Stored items
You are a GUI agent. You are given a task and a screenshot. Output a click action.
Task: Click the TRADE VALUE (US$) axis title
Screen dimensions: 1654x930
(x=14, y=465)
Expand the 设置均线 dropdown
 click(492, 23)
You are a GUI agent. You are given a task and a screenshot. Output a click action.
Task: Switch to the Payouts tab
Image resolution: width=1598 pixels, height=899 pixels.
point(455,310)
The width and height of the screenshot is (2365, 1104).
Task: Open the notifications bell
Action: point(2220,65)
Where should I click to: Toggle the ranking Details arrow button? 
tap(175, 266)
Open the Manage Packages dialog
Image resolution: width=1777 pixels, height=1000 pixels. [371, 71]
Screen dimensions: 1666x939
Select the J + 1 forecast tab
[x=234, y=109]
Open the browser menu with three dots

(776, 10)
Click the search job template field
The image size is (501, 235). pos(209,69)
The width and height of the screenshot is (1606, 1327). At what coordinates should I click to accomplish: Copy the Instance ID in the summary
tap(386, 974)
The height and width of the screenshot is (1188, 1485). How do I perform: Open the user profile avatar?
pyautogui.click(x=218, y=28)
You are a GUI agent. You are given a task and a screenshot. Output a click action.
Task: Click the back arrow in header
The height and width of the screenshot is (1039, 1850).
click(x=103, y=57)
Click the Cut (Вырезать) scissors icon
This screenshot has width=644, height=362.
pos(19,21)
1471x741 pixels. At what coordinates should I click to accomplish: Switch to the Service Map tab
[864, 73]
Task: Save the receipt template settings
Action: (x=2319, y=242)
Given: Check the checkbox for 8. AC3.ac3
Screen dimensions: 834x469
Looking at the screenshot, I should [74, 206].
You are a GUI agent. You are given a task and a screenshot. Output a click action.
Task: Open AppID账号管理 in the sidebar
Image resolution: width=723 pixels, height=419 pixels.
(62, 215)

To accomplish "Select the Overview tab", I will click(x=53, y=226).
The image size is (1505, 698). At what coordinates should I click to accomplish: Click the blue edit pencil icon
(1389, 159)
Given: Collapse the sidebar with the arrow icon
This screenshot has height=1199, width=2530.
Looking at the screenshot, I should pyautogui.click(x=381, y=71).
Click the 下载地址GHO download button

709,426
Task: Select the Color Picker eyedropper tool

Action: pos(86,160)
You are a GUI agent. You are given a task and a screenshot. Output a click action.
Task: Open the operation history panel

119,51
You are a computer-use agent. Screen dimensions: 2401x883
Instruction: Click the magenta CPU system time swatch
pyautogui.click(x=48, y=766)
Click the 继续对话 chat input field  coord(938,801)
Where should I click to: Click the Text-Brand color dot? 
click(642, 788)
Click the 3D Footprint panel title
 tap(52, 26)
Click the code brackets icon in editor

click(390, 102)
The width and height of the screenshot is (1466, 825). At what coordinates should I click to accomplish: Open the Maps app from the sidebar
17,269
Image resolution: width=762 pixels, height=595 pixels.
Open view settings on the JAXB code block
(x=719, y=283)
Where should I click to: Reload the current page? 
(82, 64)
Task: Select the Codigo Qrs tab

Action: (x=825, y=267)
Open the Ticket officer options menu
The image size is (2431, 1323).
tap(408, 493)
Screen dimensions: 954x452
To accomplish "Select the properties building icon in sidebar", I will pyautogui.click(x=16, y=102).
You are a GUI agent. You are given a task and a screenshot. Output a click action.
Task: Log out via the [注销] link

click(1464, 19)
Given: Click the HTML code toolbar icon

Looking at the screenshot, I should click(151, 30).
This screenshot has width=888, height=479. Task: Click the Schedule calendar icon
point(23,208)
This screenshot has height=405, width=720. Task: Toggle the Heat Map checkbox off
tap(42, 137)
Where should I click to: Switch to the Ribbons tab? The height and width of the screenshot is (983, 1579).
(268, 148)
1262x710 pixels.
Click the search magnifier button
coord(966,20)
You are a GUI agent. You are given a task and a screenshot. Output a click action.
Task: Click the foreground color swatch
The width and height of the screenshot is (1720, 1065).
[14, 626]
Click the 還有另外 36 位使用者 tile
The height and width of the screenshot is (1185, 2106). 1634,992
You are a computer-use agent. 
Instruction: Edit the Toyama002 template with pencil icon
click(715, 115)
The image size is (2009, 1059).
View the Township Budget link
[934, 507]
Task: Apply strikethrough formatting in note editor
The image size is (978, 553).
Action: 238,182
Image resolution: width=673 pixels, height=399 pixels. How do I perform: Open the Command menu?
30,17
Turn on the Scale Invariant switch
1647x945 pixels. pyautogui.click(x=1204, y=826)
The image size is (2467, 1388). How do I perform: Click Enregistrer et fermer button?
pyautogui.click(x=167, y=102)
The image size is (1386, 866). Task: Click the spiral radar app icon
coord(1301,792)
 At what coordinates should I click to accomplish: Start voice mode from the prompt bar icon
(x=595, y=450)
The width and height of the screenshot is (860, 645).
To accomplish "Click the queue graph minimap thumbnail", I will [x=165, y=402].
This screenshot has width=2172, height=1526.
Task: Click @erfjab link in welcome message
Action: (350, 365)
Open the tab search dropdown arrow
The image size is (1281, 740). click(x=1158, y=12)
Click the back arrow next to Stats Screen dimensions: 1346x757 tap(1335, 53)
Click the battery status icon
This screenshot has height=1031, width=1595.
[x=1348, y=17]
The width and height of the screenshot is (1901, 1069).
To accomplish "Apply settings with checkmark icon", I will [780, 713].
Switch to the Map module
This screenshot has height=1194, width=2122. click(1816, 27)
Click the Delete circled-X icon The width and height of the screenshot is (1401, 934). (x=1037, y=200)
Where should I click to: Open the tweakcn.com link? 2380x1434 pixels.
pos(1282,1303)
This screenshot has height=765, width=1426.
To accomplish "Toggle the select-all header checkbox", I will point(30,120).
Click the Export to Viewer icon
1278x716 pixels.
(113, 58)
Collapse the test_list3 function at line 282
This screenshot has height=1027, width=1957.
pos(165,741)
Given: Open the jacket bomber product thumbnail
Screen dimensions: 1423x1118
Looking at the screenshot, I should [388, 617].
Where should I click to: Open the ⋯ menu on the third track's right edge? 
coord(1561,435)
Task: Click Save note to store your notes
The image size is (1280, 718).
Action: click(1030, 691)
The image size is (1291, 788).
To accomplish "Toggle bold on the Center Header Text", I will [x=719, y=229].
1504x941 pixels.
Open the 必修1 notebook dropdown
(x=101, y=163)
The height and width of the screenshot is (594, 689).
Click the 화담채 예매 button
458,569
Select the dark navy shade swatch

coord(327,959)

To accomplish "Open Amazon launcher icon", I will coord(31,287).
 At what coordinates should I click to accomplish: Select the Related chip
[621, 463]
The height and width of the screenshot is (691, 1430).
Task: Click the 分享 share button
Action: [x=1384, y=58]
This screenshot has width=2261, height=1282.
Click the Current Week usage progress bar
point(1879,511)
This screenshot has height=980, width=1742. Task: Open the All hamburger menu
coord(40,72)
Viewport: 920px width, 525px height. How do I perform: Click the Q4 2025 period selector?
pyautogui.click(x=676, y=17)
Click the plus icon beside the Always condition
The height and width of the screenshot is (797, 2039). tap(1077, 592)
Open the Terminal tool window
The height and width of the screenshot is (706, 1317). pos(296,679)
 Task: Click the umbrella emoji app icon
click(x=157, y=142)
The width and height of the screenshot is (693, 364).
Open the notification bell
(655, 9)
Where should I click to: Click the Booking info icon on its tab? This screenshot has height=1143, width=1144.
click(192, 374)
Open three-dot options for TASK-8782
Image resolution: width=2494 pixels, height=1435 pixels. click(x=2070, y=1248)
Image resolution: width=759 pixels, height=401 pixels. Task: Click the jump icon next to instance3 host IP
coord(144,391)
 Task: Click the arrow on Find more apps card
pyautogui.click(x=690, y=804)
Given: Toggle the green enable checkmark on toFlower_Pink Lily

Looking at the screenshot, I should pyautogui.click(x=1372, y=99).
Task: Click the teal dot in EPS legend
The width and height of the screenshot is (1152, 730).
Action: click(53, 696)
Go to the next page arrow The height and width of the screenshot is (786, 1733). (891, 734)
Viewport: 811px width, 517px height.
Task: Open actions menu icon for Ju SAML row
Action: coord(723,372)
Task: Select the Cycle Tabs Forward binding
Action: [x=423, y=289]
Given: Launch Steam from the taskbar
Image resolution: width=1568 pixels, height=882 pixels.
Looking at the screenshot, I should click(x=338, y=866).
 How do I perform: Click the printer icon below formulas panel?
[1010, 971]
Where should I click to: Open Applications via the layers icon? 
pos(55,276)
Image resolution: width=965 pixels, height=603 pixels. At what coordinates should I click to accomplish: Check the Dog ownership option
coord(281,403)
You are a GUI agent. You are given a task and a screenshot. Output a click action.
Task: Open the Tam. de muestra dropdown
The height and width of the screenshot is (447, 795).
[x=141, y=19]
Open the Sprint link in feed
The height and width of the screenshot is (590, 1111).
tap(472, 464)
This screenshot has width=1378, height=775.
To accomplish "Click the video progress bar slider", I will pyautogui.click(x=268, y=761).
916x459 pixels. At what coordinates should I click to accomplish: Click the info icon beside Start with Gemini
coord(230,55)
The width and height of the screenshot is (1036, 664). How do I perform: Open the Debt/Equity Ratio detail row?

▶ EXERCISE REQUIREMENTS
Show all lines above containing "Apply".

▶ FINISHED TASK
Task: Apply strikethrough formatting in note editor
To accomplish "Apply settings with checkmark icon", I will [780, 713].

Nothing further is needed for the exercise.